#### [Saved data entries]
+-------+
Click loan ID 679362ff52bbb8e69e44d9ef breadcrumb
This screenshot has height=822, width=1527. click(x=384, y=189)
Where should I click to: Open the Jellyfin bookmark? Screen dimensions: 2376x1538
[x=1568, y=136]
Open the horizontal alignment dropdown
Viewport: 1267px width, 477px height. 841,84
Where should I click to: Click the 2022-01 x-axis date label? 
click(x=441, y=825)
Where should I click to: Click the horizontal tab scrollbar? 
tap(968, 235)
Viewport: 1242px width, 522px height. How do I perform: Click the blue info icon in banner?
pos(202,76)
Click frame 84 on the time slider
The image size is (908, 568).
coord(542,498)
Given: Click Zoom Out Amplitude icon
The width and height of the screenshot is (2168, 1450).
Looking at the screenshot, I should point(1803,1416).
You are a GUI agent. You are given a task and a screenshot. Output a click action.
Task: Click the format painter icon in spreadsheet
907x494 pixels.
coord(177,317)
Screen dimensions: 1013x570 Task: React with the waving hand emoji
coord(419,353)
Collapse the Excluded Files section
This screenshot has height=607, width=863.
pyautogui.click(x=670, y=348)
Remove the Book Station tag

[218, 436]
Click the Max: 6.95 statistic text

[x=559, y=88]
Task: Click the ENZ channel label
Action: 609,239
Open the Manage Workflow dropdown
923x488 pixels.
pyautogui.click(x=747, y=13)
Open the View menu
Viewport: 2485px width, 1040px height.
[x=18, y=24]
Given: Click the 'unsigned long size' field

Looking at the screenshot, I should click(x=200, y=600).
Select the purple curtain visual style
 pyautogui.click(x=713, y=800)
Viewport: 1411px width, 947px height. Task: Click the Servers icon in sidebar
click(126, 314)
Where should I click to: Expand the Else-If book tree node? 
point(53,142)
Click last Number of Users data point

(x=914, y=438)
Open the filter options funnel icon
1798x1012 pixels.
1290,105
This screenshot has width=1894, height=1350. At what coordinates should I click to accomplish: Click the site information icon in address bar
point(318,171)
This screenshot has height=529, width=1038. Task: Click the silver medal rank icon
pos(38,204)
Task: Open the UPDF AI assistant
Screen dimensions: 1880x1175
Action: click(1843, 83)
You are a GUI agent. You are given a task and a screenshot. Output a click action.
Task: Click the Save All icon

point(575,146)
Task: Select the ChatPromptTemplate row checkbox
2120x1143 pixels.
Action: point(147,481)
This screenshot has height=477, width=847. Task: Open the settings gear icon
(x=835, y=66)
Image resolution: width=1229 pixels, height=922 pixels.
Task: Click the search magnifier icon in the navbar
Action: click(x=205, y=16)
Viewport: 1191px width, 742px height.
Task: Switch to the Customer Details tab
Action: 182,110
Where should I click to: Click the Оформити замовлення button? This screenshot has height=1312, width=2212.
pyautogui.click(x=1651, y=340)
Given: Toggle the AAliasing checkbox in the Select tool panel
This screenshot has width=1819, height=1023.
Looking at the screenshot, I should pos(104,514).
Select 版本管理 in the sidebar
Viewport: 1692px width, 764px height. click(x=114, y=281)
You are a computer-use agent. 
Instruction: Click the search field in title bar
+-------+
#### [WHAT YOU NEED TO DO]
Please copy the lines in the records above between the one holding "Open the filter options funnel icon" and the one holding "Task: Select the", inclusive, exactly and with no other line.

#### [RESPONSE AREA]
Open the filter options funnel icon
1798x1012 pixels.
1290,105
This screenshot has width=1894, height=1350. At what coordinates should I click to accomplish: Click the site information icon in address bar
point(318,171)
This screenshot has height=529, width=1038. Task: Click the silver medal rank icon
pos(38,204)
Task: Open the UPDF AI assistant
Screen dimensions: 1880x1175
Action: click(1843, 83)
You are a GUI agent. You are given a task and a screenshot. Output a click action.
Task: Click the Save All icon

point(575,146)
Task: Select the ChatPromptTemplate row checkbox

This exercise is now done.